J'adhère largement aux propos formulés cet après-midi à gauche et au centre de l'hémicycle. Pour ma part, j'essaie de comprendre l'intention des rapporteurs et du Gouvernement, car les interprétations ont pu évoluer au cours de cette semaine.

Si je comprends bien, il n'est interdit de réaliser et diffuser une vidéo de policiers que dans le cas où l'on porterait atteinte à leur intégrité physique ou psychique, ce qui signifie que le floutage des visages n'est pas toujours obligatoire.

Dans ce cas, pourquoi les dispositions figurant déjà dans le code pénal ou dans la loi de 1881 sur la liberté de la presse ne seraient-elles pas suffisantes ? Selon l'article L. 223-1 du code pénal, « Le fait d'exposer directement autrui à un risque immédiat de mort ou de blessures » est – évidemment – puni par la loi. De la même manière, l'article 23 de la loi de 1881 prévoit que les personnes ayant diffusé ou relayé des informations ou des appels destinés à la commission d'un crime peuvent être poursuivies et condamnées pour complicité, et ce même si le crime n'a pas été commis. Ce n'est pas de la fausse naïveté : je souhaite simplement comprendre pourquoi ces dispositions ne sont pas suffisantes.

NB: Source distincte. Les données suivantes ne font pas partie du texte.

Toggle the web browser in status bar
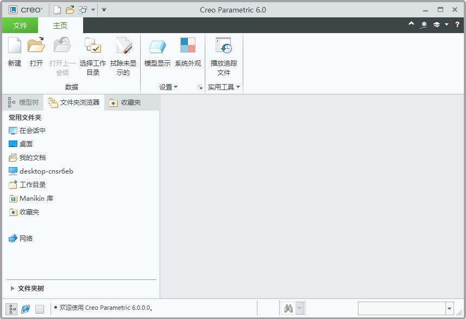 [x=25, y=309]
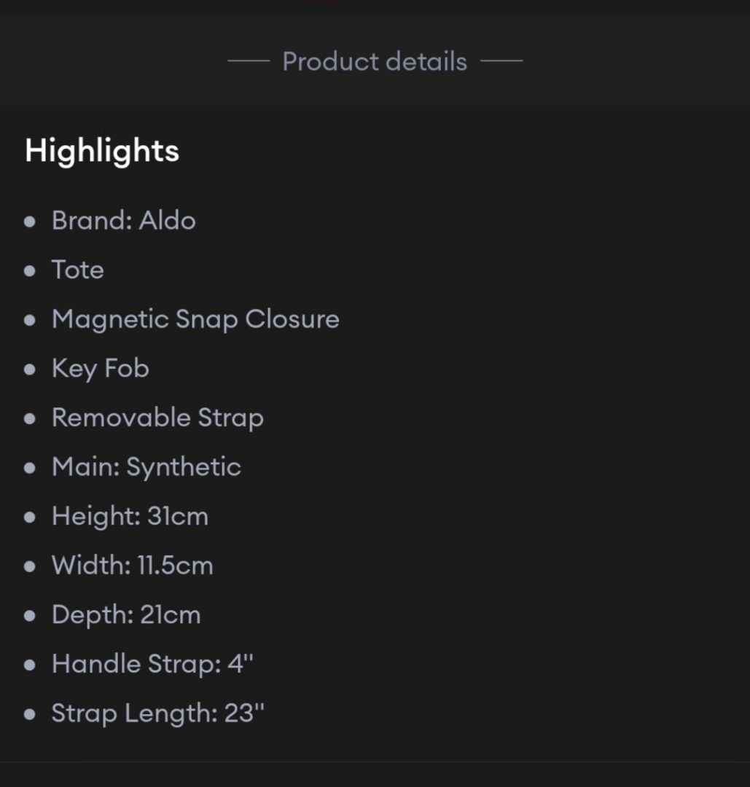750x787 pixels.
Task: Click the Depth: 21cm entry
Action: (x=126, y=615)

Je note par ailleurs que nous essayons toujours de reproduire ou de décliner à la sphère numérique les dispositions de notre droit, qui ont été élaborées pour la sphère physique. Or ces dispositions s'appliquent indifféremment aux deux sphères ! Vouloir en citer certaines revient à dire que les autres ne s'appliquent pas dans le domaine numérique. Je ne vois donc pas l'intérêt de décliner aux réseaux sociaux ce qui existe déjà. Commencer à parler de vidéos ou de floutage lorsque l'on souhaite juste condamner le fait de porter atteinte à l'intégrité physique ou psychique des policiers, cela nous mène vers de mauvaises interprétations et des incompréhensions qui risquent d'engendrer une application beaucoup plus extensive des dispositions que ce qu'envisage le Gouvernement.